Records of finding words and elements
----

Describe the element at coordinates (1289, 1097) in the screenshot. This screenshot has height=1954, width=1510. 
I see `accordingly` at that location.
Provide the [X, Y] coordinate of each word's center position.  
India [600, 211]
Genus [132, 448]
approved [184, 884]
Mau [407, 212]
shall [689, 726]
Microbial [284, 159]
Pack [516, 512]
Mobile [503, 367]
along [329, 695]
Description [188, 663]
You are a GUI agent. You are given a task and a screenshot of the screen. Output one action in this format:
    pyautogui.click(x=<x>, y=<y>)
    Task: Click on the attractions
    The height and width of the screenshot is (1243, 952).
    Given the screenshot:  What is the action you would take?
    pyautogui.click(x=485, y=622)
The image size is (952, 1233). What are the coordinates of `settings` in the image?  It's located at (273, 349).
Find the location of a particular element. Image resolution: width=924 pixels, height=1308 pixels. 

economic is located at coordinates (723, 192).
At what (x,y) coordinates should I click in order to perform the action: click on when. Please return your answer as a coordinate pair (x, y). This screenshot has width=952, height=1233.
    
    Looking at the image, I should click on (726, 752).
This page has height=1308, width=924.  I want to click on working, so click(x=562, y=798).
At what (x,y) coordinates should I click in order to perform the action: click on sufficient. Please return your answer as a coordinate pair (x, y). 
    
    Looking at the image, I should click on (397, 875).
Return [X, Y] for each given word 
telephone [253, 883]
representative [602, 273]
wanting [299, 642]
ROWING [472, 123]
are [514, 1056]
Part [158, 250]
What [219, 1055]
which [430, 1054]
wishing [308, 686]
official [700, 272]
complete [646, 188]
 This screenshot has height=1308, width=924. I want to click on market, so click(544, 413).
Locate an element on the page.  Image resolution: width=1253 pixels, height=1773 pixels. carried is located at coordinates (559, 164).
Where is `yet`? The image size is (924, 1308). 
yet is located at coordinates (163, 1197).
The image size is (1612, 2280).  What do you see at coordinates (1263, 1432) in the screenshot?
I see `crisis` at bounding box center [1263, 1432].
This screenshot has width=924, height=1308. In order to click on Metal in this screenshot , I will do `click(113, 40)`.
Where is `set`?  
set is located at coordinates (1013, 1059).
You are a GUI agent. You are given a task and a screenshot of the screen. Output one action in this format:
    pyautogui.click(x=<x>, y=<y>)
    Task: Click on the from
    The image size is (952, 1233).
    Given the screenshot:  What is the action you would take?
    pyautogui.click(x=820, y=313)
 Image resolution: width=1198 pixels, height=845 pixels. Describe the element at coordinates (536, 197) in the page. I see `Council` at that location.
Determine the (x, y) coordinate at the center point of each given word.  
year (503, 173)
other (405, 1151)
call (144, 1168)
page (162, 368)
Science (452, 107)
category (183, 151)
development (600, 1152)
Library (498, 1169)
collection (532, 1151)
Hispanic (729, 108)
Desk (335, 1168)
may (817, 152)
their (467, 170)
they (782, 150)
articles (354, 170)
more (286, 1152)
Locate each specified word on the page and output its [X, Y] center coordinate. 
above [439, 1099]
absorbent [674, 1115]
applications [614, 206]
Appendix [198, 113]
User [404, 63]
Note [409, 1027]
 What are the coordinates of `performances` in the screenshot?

----

Goal of the exercise
Express the lines of the records, from the line with "development (600, 1152)" up to and including the line with "more (286, 1152)", as a Markdown table with the columns Row and Text, giving each line a row number and leaving out any blank lines.

Problem solution
| Row | Text |
|---|---|
| 1 | development (600, 1152) |
| 2 | Library (498, 1169) |
| 3 | collection (532, 1151) |
| 4 | Hispanic (729, 108) |
| 5 | Desk (335, 1168) |
| 6 | may (817, 152) |
| 7 | their (467, 170) |
| 8 | they (782, 150) |
| 9 | articles (354, 170) |
| 10 | more (286, 1152) |